El otro incidente, que en un primer momento estropeó la excelente disposición de ánimo de Levin, aunque después le hizo reír de lo lindo, afectaba a las provisiones: por lo visto, de las viandas que Kitty les había preparado en tal abundancia que parecían suficientes para una semana, no quedaba nada. Mientras regresaba de su partida de caza cansado y hambriento, Levin iba pensando con tanta insistencia en las empanadas que, al acercarse a la casa, tuvo la impresión de estar oliéndolas e incluso saboreándolas, igual que Laska olfateaba las aves. Sin perder un instante, ordenó a Filipp que se las sirviera. Fue entonces cuando se enteró de que no sólo se habían acabado las empanadas, sino también el pollo.
—¡Menudo apetito tiene! —exclamó Stepán Arkádevich con una sonrisa, señalando a Vásenka Veslovski—. Yo no puedo quejarme del mío, pero lo de éste es algo fuera de lo común.
— Mais c'était délicieux 119—dijo Veslovski, alabando la carne de vaca que acababa de comer.
—¡Bueno, qué le vamos a hacer! —exclamó Levin, mirando con aire sombrío a Veslovski—. Filipp, sírveme un poco de esa carne, entonces.
—No queda nada. Yo mismo he arrojado los huesos a los perros —respondió Filipp.
Levin se sentía tan despechado que añadió con irritación:
—¡Podían haberme dejado algo! —Y estuvo a punto de echarse a llorar—. En ese caso limpia una de estas aves —prosiguió con voz temblorosa, tratando de no mirar a Vásenka— y rellénala de ortigas. Y tráeme al menos un poco de leche.
Sólo después de beber la leche, se avergonzó de haber dado rienda suelta a su irritación delante de un extraño y se rio de ese resentimiento motivado por el hambre.
Esa misma tarde, después de una nueva partida de caza en la que Veslovski abatió algunas piezas, los tres amigos regresaron a casa.
En el camino de vuelta reinaba la misma animación que a la ida.

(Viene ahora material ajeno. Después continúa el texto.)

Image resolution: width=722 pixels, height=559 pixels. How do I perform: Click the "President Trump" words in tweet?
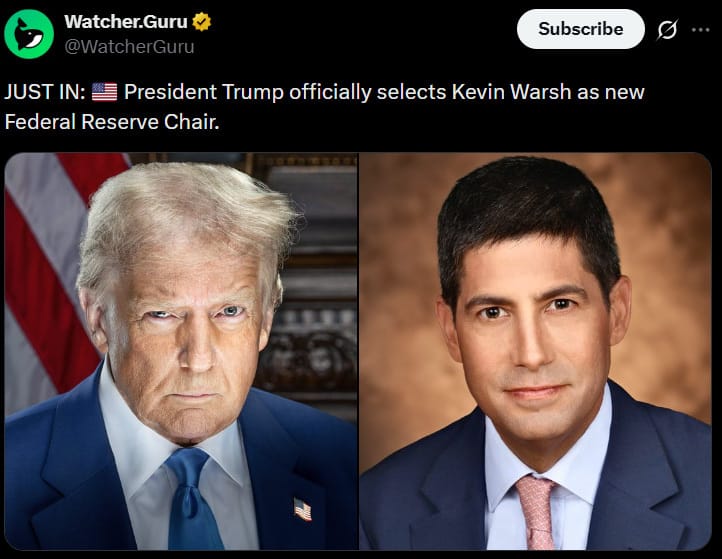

Veslovski tan pronto cantaba como recordaba con agrado a los campesinos que le habían agasajado con vodka, al tiempo que le decían: «No te ofendas», o comentaba sus aventuras nocturnas con las aldeanas y con esa muchacha de la granja en particular, o se refería al campesino que le había preguntado si estaba casado y, al responderle que no, le había dicho: «Entonces deja en paz a las mujeres ajenas y búscate una que sea de tu gusto». Esas palabras le habían parecido especialmente divertidas.

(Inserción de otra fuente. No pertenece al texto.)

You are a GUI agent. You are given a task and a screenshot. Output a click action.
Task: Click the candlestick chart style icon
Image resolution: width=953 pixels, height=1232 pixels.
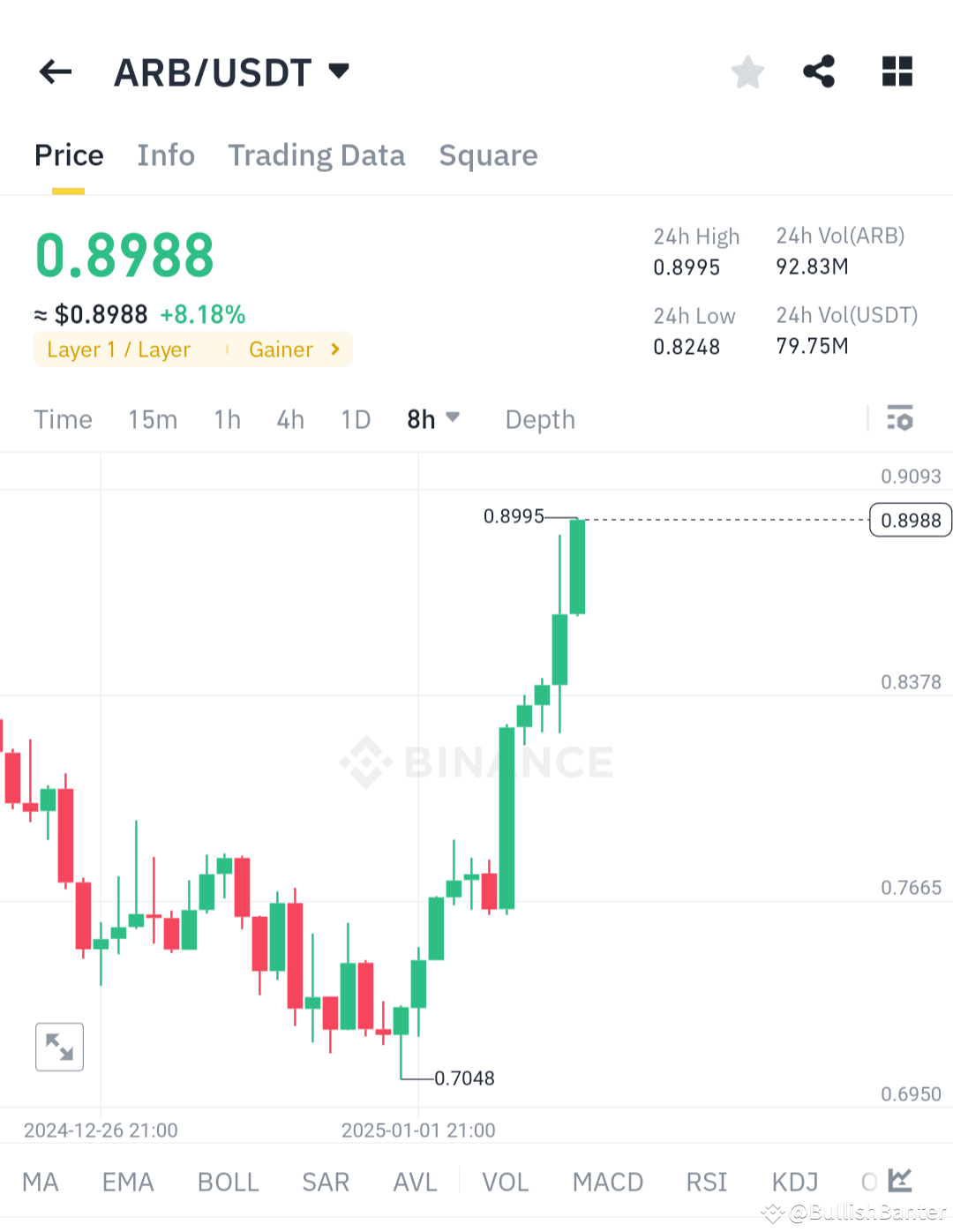tap(898, 1181)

—En general, he quedado encantado de nuestra excursión. ¿Y usted, Levin?
—Yo también lo he pasado muy bien —contestó éste con sinceridad, muy satisfecho de que la animosidad que había experimentado en casa por Vásenka Veslovski se hubiera trocado en un sentimiento de lo más cordial.
XIV
Al día siguiente, a eso de las diez, Levin, después de recorrer la hacienda, llamó a la puerta de la habitación en la que Vásenka había pasado la noche.
—Entrez! —gritó Veslovski—. Perdóneme, acabo de hacer mis ablutions—añadió con una sonrisa, plantándose delante de él en paños menores.
—No se preocupe, por favor —replicó Levin, sentándose al pie de la ventana—. ¿Ha dormido usted bien?
—Como un tronco. ¡Y qué día hace hoy para ir de caza!
—Sí. ¿Toma usted té o café?
—Ni una cosa ni otra. Esperaré hasta el almuerzo. La verdad es que me siento un poco avergonzado. Supongo que las señoras se habrán levantado ya. Sería estupendo dar una vuelta. ¿Por qué no me enseña usted sus caballos?